What is a week 53 payment?
A week 53 payment is an extra pay period that occurs when a weekly payday lands on 5 April, the last day of the tax year. Because 365 days do not divide evenly into 52 weeks, certain years contain a 53rd Friday (or whatever day you are paid), so weekly-paid employees receive a 53rd payment, fortnightly-paid a 27th, and four-weekly-paid a 14th. HMRC requires this final payment to be taxed on a week 1 non-cumulative basis.
Why does a week 53 payment sometimes cause an underpayment of tax?
Your tax code spreads your Personal Allowance across 52 weeks. When a 53rd payment is taxed on the week 1 basis, you receive an extra weekly slice of tax-free allowance (£242 in 2025/26) that you were never strictly entitled to.
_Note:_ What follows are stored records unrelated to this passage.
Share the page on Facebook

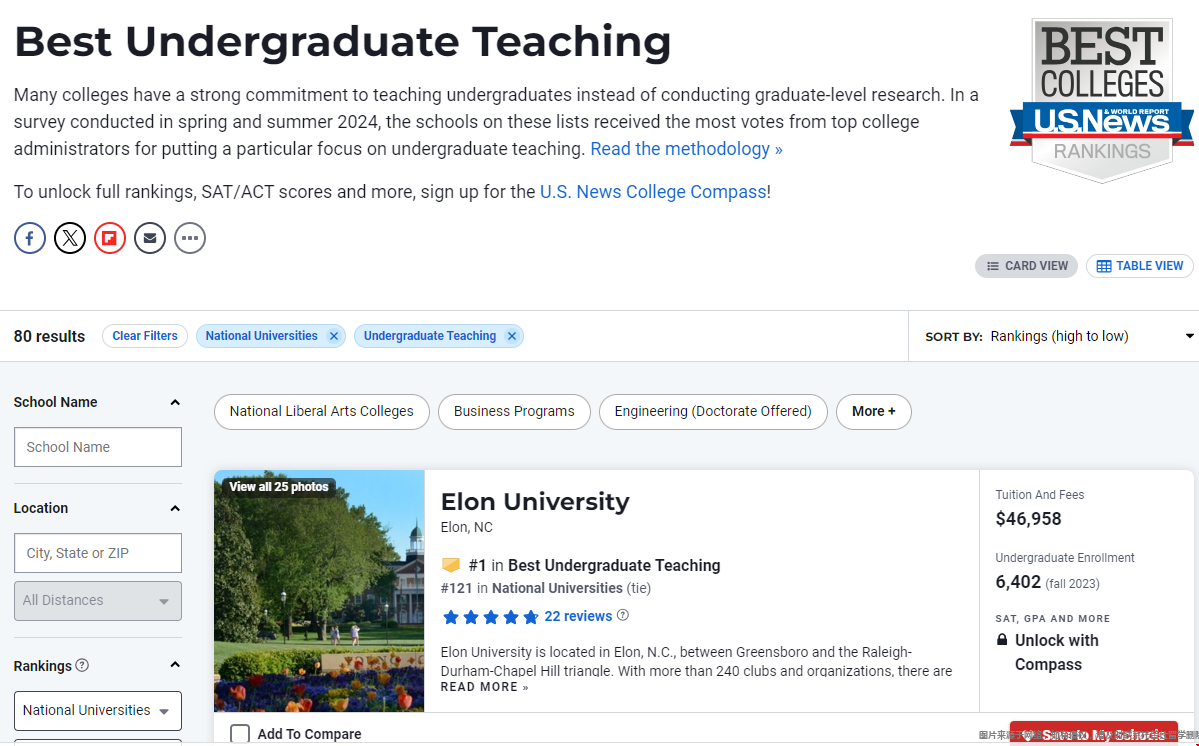coord(30,238)
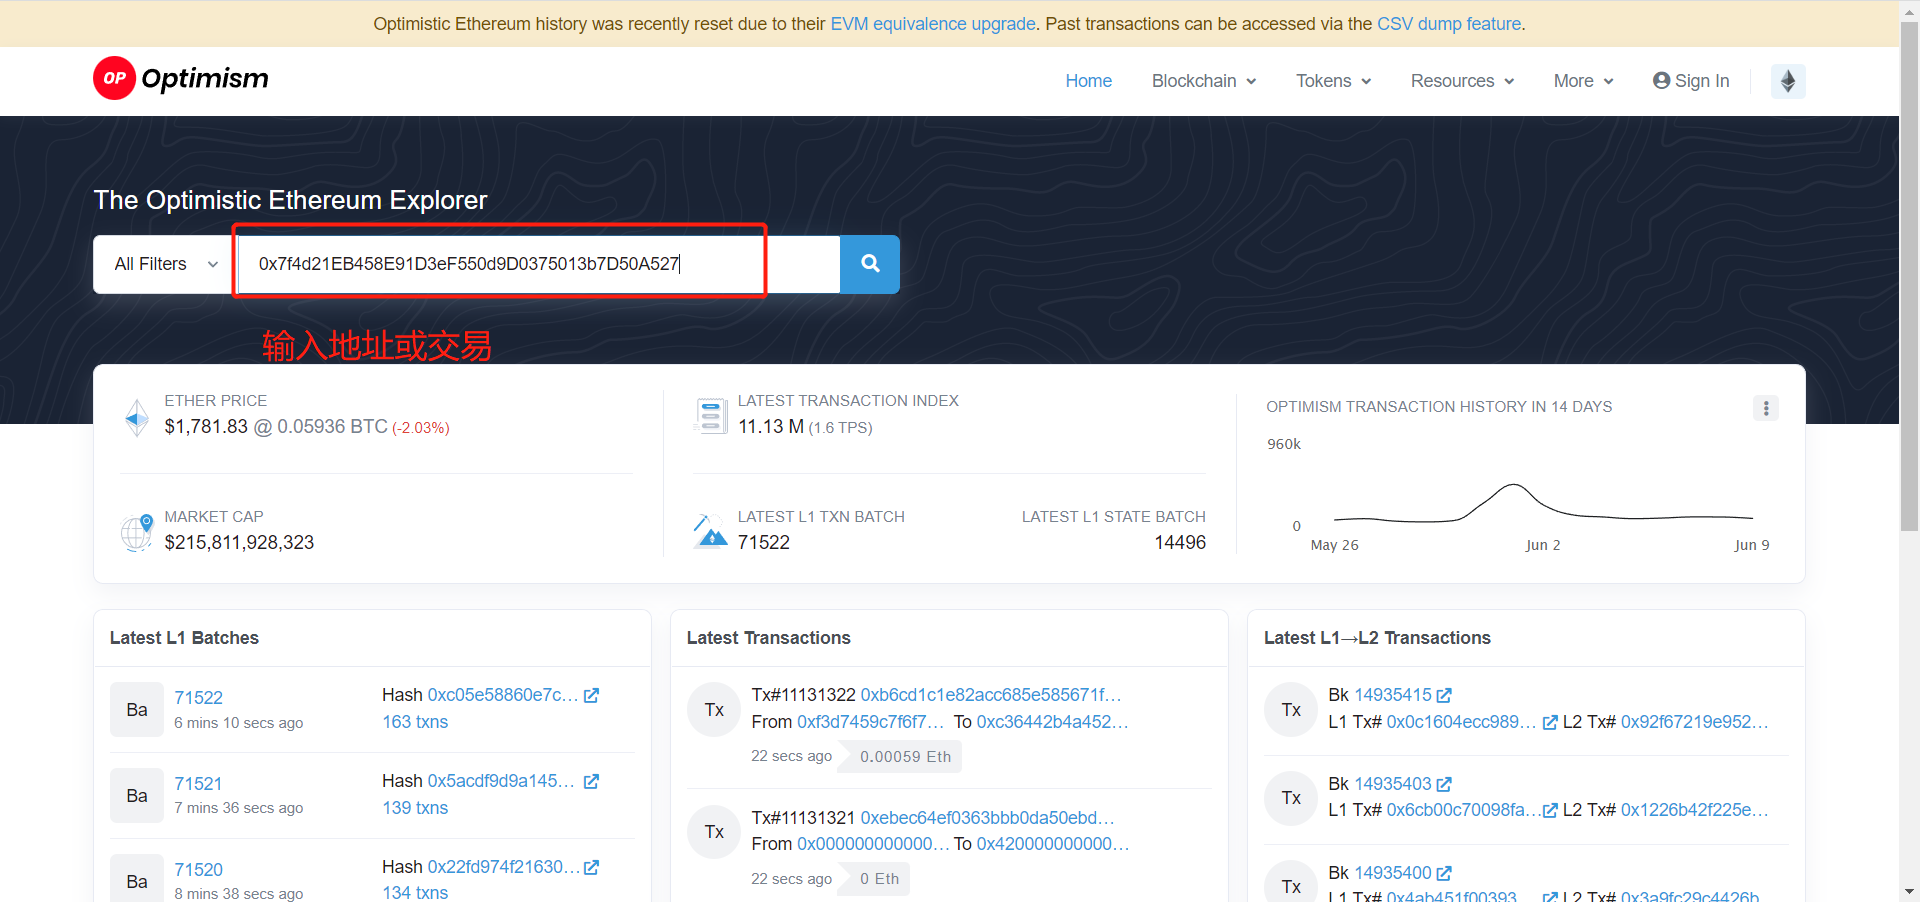Open the chart options three-dot menu
This screenshot has height=902, width=1920.
1765,408
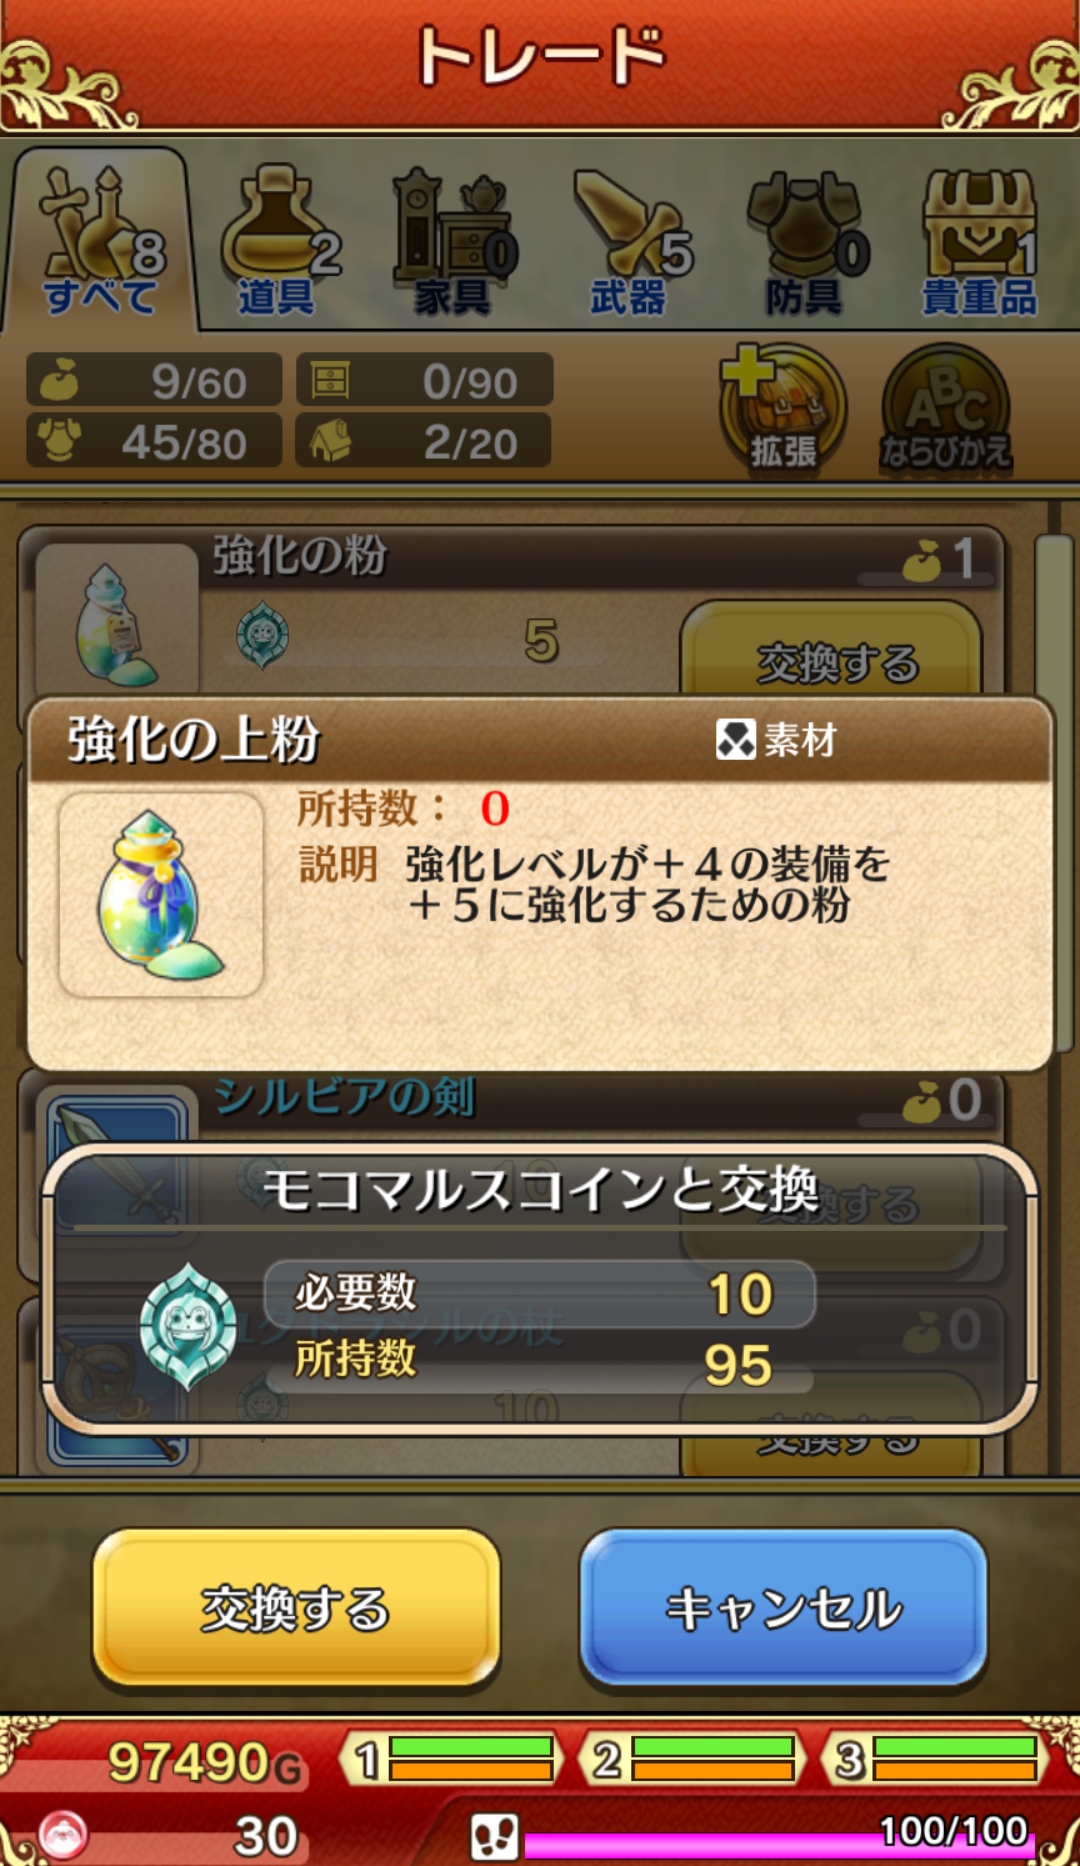Switch to the 武器 weapons tab
The height and width of the screenshot is (1866, 1080).
[x=629, y=242]
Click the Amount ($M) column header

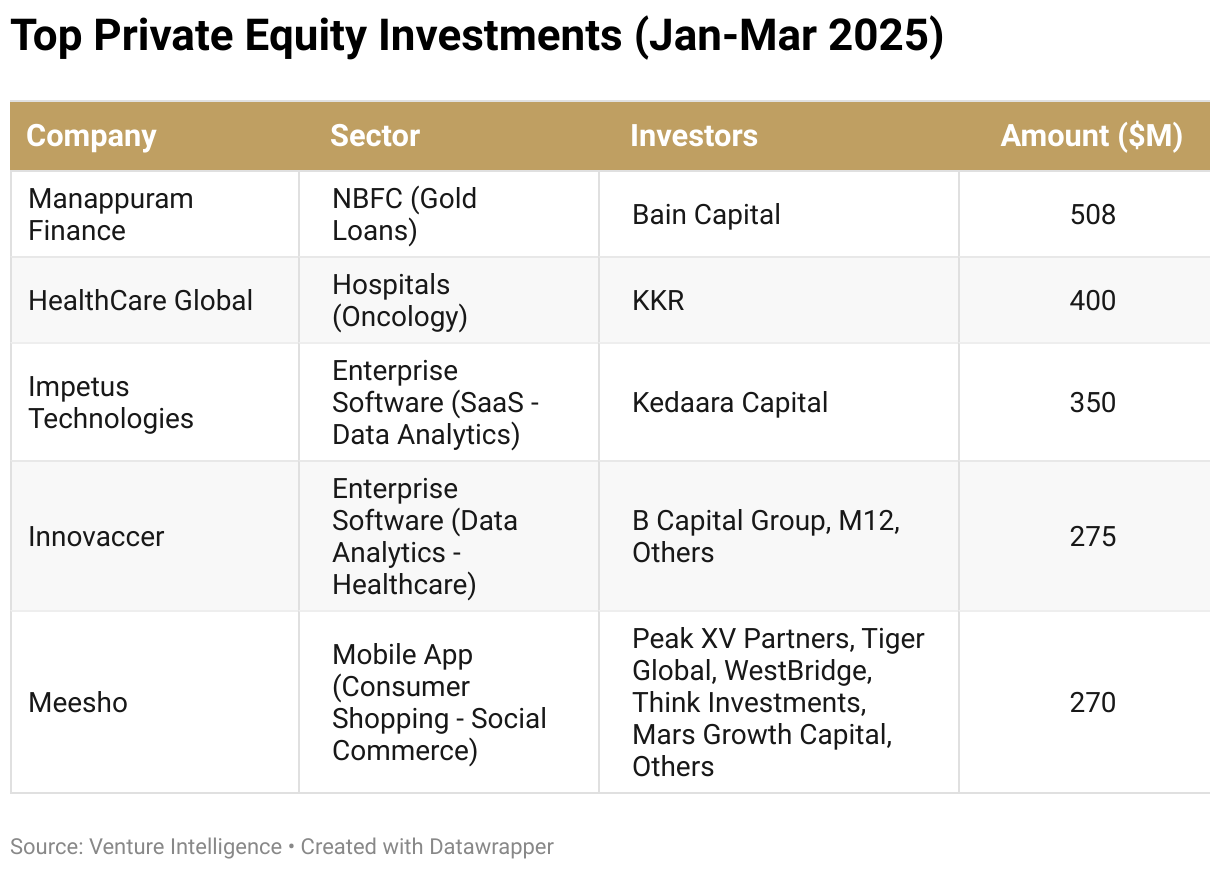point(1091,136)

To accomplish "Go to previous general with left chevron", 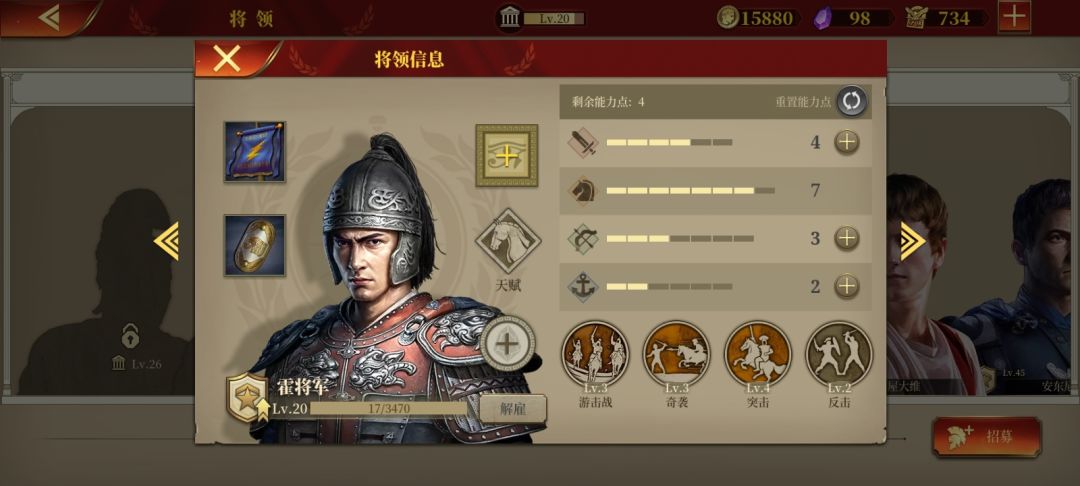I will 166,241.
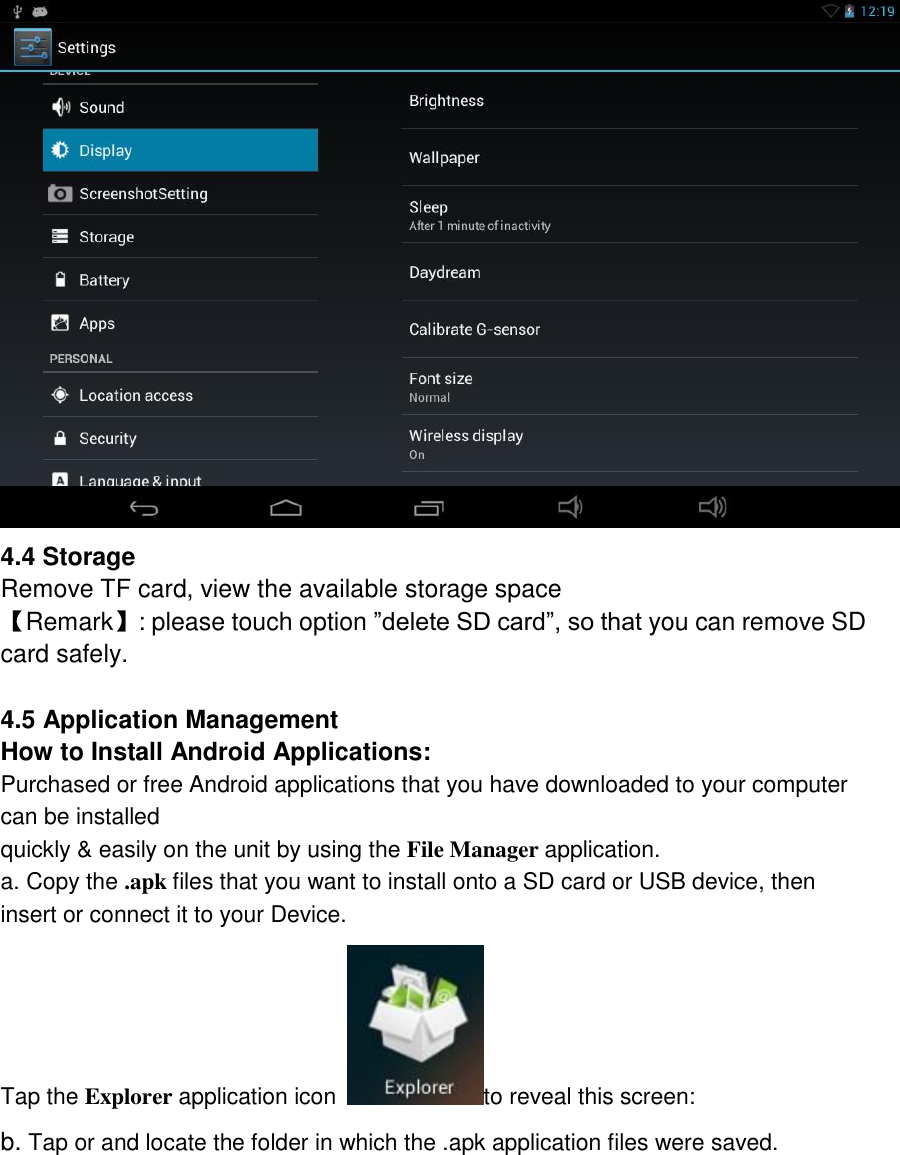Tap the Explorer app thumbnail

[x=415, y=1024]
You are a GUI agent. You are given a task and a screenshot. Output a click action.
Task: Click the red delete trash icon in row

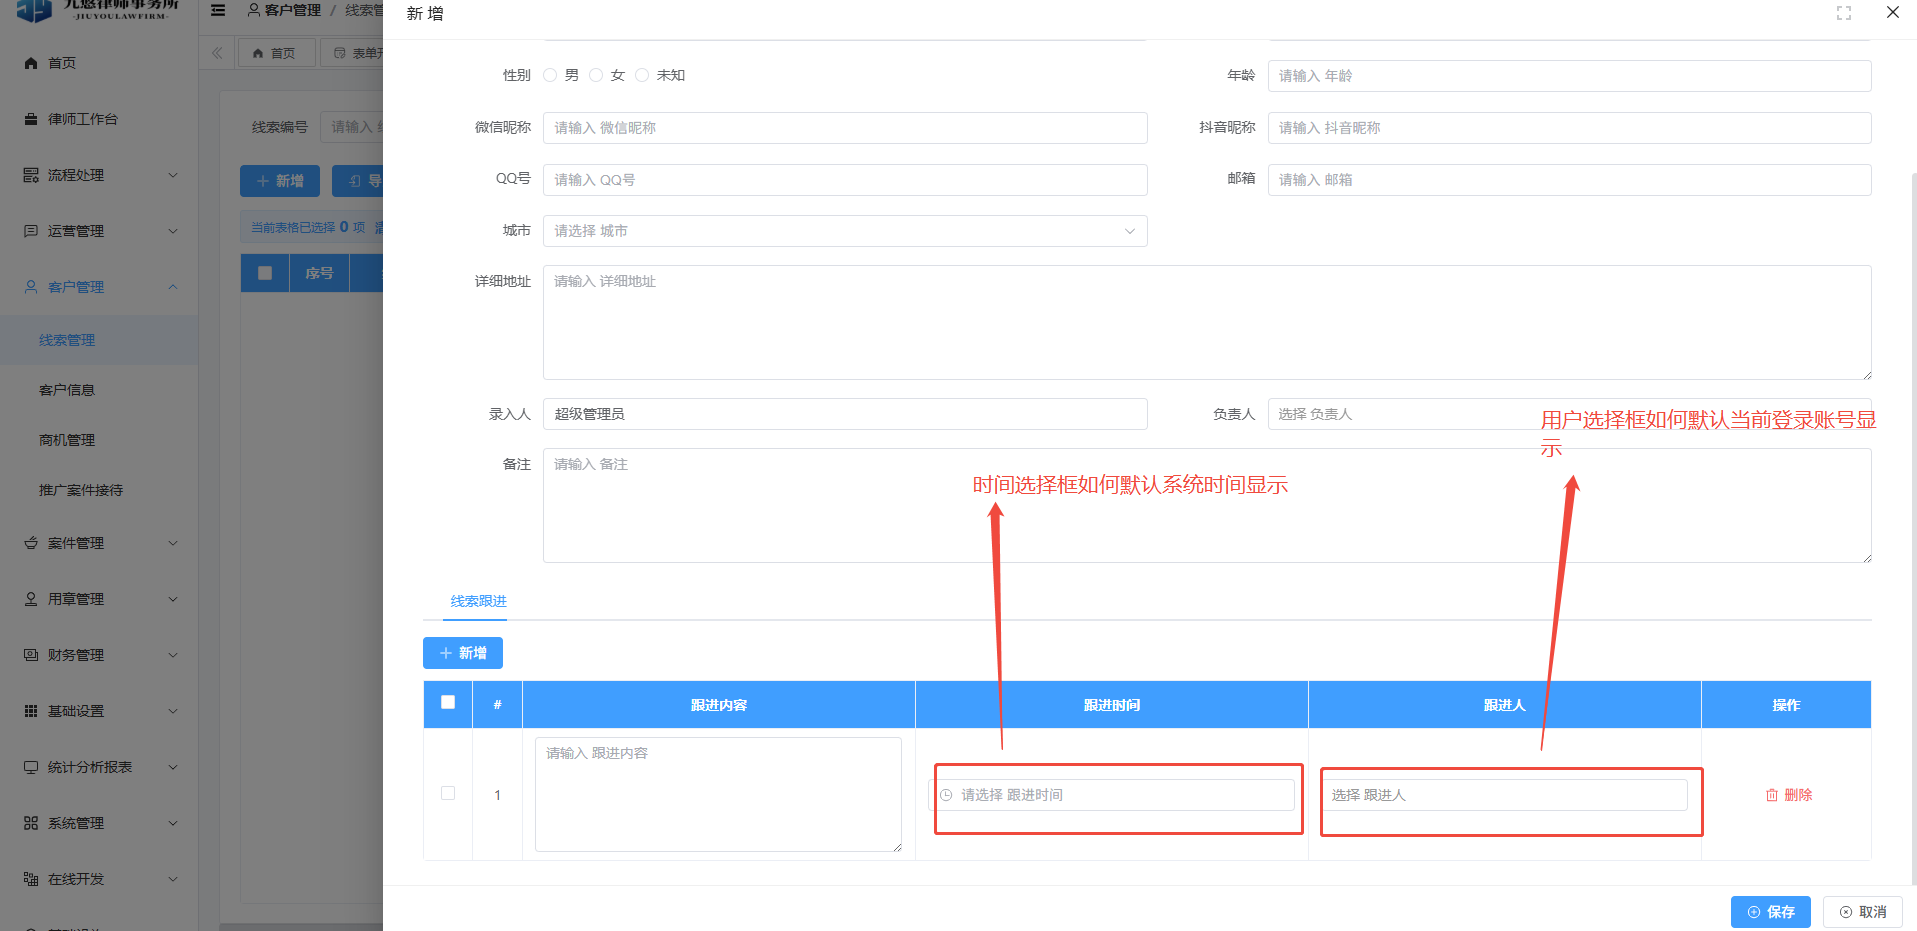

This usually means you have had slightly too much allowance over the year, so HMRC may issue a P800 calculation showing a small underpayment to collect through next year's tax code.
Does week 53 affect monthly-paid employees?
No. Week 53 only affects employees paid weekly, fortnightly or four-weekly, because those cycles can produce an extra pay period in a tax year. Monthly-paid employees always have exactly 12 pay periods per tax year, so there is no equivalent month 13 and no week 53 adjustment.